Government construction advisor Mark Farmer, whose report Modernise Or Die gave the industry a direct ultimatum last year, said today’s report “sends an unequivocal message to the mayor of London that now is the time to show strong political leadership” in delivering an OSM revolution.
A lack of a single design standard or mass market demand has held back the sector’s growth, says the London Assembly, which believes the mayor could become a market maker by helping incentivise new development and build confidence from investors and lenders.
The report recommends that Khan should:
- Look at the potential of using TfL-owned land to stimulate the OSM sector;
- Create a standardised manufactured housing design code to help drive scale & minimum quality standards;
- Provide clear and strong leadership in the development of awareness of OSM’s potential and encourage the use of OSM to achieve wider strategic objectives;
- Announce a further round of his Innovation Fund specifically focused on OSM;
- Set up a London-specific fully pre-qualified OSM led procurement framework.
Rory O’Hagan, director at Assael Architecture, which has worked with both Essential Living and Legal & General’s build to rent projects, said: “Having a standardised design code will increase familiarity, lower barriers to entry for manufacturers and de-risk financing through advocating a design approach that unleashes the full potential of offsite technology.”
Mark Farmer, chief executive of Cast Consultancy and author of last year’s Farmer Review, said: “This timely report sends an unequivocal message to the mayor of London that now is the time to show strong political leadership to establish a mainstream precision manufactured housing market in the capital. It could underpin ambitions not just for housing, but for wider economic growth.
“There is also a great opportunity for the mayor to align with national policy and the growing cross party consensus on the role of offsite manufacturing as well as tying this into his separate ‘Skills for Londoners’ manifesto commitment and the Construction Academy Scheme initiative.
“Future skills in construction may look very different to what we currently see on a building site, and we should be planning ahead for this in London right now.”
Christy Hayes, CEO at Tide Construction, currently the UK’s biggest OSM developer and developer for Europe’s tallest modular building, Apex House, a student accommodation block in Wembley, said: “The single most important thing needed for companies investing in OSM housing is certainty of demand.
“If, by becoming a market maker, the Mayor can drive continuous growing demand for offsite manufactured homes, we will see significant investment in this sector which can only be good for everyone.”
The report says that “while not a panacea, OSM will be critical in bridging the gap between the numbers of new homes the traditional construction industry can deliver in London and the level of housing need that is anticipated in the next 20 years.
“Moving production from the construction site inside to a factory environment has many other benefits, especially in attracting a new demographic to the industry and diversifying the workforce. Being able to offer professional ‘careers’ in a permanent place of work should help the industry attract a broader pool of talent – especially women and young people.”

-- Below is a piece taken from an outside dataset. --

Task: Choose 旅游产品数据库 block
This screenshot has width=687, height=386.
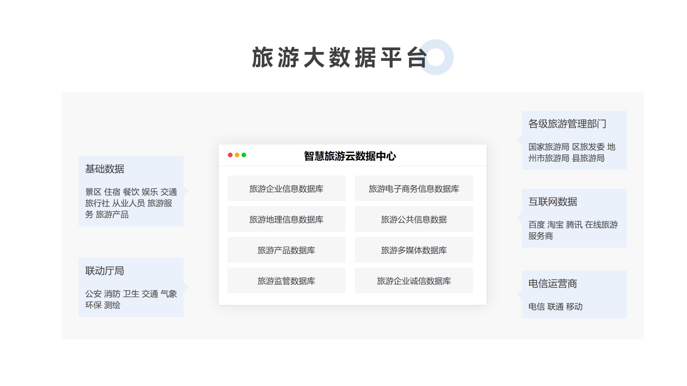Action: (286, 250)
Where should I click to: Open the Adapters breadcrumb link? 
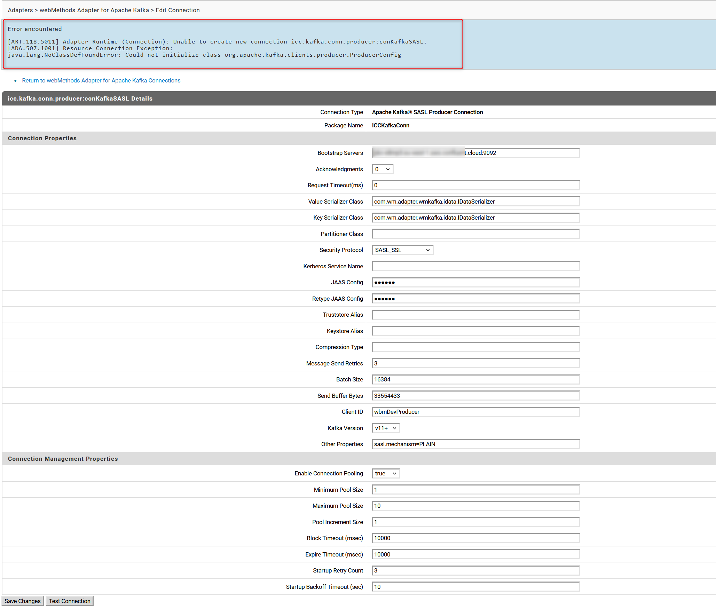coord(20,10)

However, it points out: “The full advantages of OSM depend on scale and continuity of demand. Few institutions are large enough to achieve this critical mass, but London lacks collaborative partnerships that can deliver at the scale required.
“Existing housing partnerships, or indeed organisations such as the G15, that might offer the basis of collaborative partnerships have yet to demonstrate a successful approach in London. For many stakeholders, there is an understandable degree of nervousness surrounding OSM. This approach to building requires a different way of doing business.

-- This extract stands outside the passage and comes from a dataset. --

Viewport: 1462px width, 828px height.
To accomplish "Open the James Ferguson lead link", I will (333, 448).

“The mayor is in an ideal place to deliver this leadership and there are a number of steps he could take to galvanise the delivery of more OSM housing in London.”

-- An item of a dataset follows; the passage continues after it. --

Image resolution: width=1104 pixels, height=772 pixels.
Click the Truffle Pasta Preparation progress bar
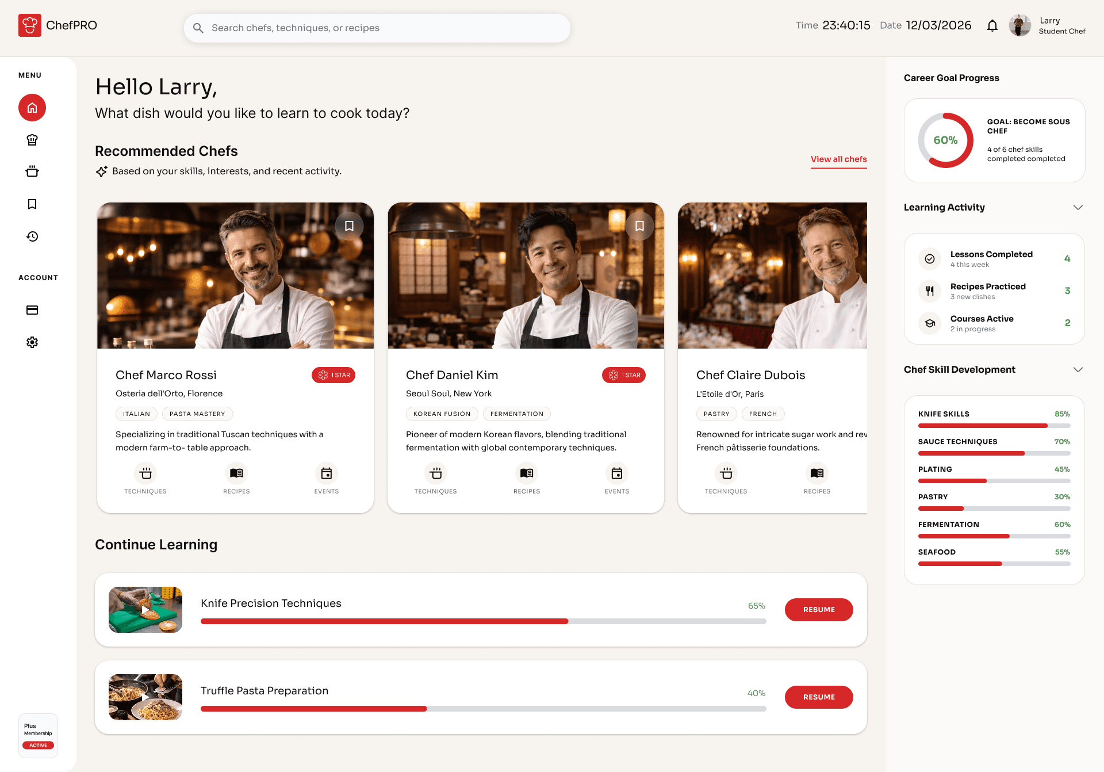tap(483, 709)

Sadiq Khan announced earlier this month that he would invest £25m into niche developer Pocket Living which increasingly is using offsite manufacture to build its homes.
Comments
Comments are closed.
Modular construction has been talked about for decades, and many attempts have been made. In my opinion, the only one with any degree of success was the immediate post-war prefab. scheme, which was essentially plonking a load of bungalows in a field or a bomb site. The principle does not easily translate to high-density urban sites where there will nearly always be a need for a degree of customisation to suit local conditions, thereby nibbling away at the principle of standardisation. It would be more useful to have a factory manufacturing process with the flexibility and adaptability to produce a variety of different designs, rather than trying to impose uniformity.
In an assignment for a major college near Reading that trains Surveyors, I had to seriously question the value of modular build compared to traditional, and was marked down heavily for doing so.
Sure, it is faster, and he quality is higher, and it may be cheaper. But traditional building stock is also maintainable.
Past experiences of modular build types that have reached their end of life, suggest that when it does happen, it is scrap them and start again.
Is that really what we want as the basis of the housing market, a large stock of buildings needing to be replaced every 30 years, or sooner?